=== Section Start ===

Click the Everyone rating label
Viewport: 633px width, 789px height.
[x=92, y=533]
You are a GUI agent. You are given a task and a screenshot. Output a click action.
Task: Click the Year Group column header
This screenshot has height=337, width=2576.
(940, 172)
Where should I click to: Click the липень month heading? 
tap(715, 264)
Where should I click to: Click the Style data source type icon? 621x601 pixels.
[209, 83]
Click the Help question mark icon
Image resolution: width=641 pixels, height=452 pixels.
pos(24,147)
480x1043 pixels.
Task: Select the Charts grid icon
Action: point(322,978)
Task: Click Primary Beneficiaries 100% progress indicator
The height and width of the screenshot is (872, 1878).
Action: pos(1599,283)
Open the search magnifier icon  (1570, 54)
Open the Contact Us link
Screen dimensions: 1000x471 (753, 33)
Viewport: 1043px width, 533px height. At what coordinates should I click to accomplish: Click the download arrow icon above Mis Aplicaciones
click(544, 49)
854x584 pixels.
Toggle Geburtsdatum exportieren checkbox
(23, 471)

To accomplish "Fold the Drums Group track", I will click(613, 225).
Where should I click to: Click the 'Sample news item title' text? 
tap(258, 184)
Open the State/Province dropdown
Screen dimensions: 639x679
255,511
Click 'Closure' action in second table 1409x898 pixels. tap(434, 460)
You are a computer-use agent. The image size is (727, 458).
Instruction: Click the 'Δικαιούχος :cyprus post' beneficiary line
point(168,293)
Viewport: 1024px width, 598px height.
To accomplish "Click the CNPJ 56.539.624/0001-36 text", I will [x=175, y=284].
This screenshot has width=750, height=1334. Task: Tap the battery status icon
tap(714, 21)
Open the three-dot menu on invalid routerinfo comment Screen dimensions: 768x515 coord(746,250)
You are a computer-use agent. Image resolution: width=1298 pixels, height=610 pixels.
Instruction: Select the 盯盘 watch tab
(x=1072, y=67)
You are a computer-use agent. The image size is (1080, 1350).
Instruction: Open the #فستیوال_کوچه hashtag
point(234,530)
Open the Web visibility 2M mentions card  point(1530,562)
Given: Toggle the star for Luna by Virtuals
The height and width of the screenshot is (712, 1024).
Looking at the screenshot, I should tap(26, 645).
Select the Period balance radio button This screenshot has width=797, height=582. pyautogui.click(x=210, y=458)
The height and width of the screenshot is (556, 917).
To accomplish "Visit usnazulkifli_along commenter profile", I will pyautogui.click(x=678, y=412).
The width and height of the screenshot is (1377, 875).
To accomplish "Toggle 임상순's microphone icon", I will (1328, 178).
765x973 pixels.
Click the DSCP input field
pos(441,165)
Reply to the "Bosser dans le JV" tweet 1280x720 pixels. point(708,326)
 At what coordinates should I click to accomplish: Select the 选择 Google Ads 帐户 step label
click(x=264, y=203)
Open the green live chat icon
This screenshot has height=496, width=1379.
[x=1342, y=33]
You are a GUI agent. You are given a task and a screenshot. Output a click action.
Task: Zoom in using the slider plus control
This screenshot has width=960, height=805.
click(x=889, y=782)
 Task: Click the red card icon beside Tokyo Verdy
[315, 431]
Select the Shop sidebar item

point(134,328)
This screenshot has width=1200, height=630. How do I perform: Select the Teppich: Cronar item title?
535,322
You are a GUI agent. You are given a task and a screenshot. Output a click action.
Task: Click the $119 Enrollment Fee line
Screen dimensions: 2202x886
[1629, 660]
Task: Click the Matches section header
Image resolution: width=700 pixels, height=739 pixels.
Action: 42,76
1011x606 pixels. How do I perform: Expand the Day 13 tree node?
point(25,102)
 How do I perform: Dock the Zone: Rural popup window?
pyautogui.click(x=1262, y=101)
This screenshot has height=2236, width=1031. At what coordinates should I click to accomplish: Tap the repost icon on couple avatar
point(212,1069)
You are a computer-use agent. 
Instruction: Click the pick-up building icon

=== Section End ===

TASK BRIEF: Using the records above, copy word for word the line with "You are a computer-use agent. The image size is (1080, 1350).", the line with "Given: Toggle the star for Luna by Virtuals", and every line between them.

REPLY TO THE TASK:
You are a computer-use agent. The image size is (1080, 1350).
Instruction: Open the #فستیوال_کوچه hashtag
point(234,530)
Open the Web visibility 2M mentions card  point(1530,562)
Given: Toggle the star for Luna by Virtuals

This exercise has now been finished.